Thank you very much, Mr. Easter, and thanks so much to the committee for their invitation to speak on Bill C-44.
With any budget implementation bill there is always something interesting to say and plenty to say about it. Briefly, I would like to commend this committee on Bill C-44 for closing several of the boutique tax cuts that have been opened over previous years. I hope this committee will continue forward and tackle several of the larger and more regressive tax loopholes later on, like the stock option deduction, or the capital gains inclusion rate.
Today I would like to focus my remarks on the proposed infrastructure bank. First, it's important to note that whatever the structure of the infrastructure bank, loans are a poor substitute for federal funding, and there has been a substantial shift in infrastructure investment and responsibility over the past century. In 1955 the federal government spent 35% of every infrastructure dollar. Today it spends 15%, and it is municipalities that have picked up this slack. They used to spend one-quarter of every infrastructure dollar in 1955. Now they spend close to half. Provincial contributions have remained roughly the same over this period.
The federal government continues to pay the lowest interest rate of any level of government, and enjoys the broadest tax base. Municipalities, on the other hand, face the highest interest rates and the smallest tax base. This cost shift leads to fewer dollars spent on infrastructure, and the costs that are shifted to this lower level of government are shifted to the level of government that is least able to pay them.
As I see it, the main functions of a properly constructed infrastructure bank are, first, to lower interest rates for municipalities, and second, to facilitate the borrowing process. Smaller municipalities, or municipalities unfamiliar with larger projects, would particularly benefit from these functions. However, neither of these straightforward functions is part of the proposed functions listed in the infrastructure bank in Bill C-44.
Municipalities do face higher interest costs than the federal government. I looked up the bond rates this morning for the City of Ottawa, which pays 2.25% on five-year bonds. Halton Region, just outside Toronto, pays 2.54% on five-year bonds. This would be compared with the federal interest rate for federal government bonds of 0.82% on five-year bonds, roughly 1.5% lower than the cities. As with a mortgage, higher interest rates mean higher costs for cities and/or higher user fees for Canadians.
An infrastructure bank could effectively lower borrowing costs close to the federal rate. For its part, the federal borrowing rate is close to a record low, given the incredible demand for federal government bonds. Put another way, investors are desperate for more federal bonds, thus driving up their price and driving down their yield. An infrastructure bank could take advantage of this and pass the savings on to cities.

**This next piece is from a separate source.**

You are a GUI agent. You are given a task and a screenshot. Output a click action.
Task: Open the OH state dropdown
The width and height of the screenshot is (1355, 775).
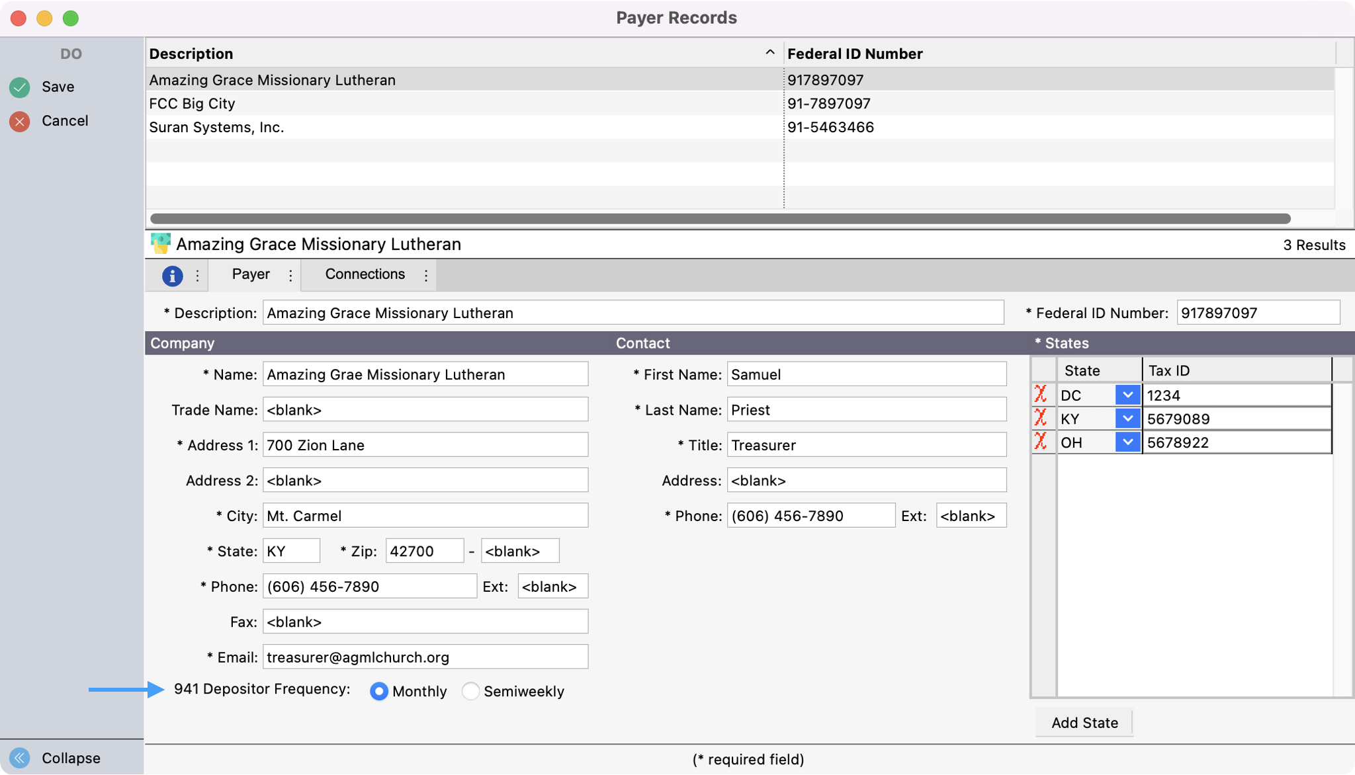[1127, 442]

However, I'm concerned that as structured, the infrastructure bank would not achieve the goal of reducing borrowing costs for cities, but in fact would do the exact opposite. The proposed infrastructure bank appears to serve the needs of investors, not those of cities. In fact, the input of any government is explicitly and oddly not necessary for accessing funds through the infrastructure bank. It appears that public-private partnerships, or P3s, and not low-cost financing will be the focus of the bank. The likely impact will be interest rates to cities of 7% to 9% on infrastructure bank projects instead of 0.08%, the current federal borrowing rate. In other words, the proposed structure will increase interest costs by a factor of 10.
As with a mortgage, substantially higher interest rates mean higher interest rate payments over the life of the project, and those higher costs will be borne by governments or by higher user fees, or both.
Municipalities are not blind to this issue, often preferring public financing due to lower costs as opposed to P3s. This is not a hypothetical problem. In 2014 the Ontario auditor general examined the 26 billion dollars' worth of P3 projects undertaken by the Government of Ontario, an amount, incidentally, similar to what the federal infrastructure bank is considering. She concluded that the P3 structure would add an additional $8 billion in costs over and above the $26 billion of the projects themselves, almost entirely due to higher interest-rate costs, and these much higher costs would be borne by the Ontario government, and ultimately, by Ontarians so that P3 consortiums could see higher profits.
I encourage the committee to refocus the infrastructure bank on driving down interest rates for municipalities while accelerating their access to infrastructure loans.
This refocusing of the bank's priorities on what cities need instead of on investors' needs will best serve Canadians by keeping costs and user fees down, while encouraging cities to use the bank due to its competitive rates.
Thank you very much for your attention, and I look forward to your questions.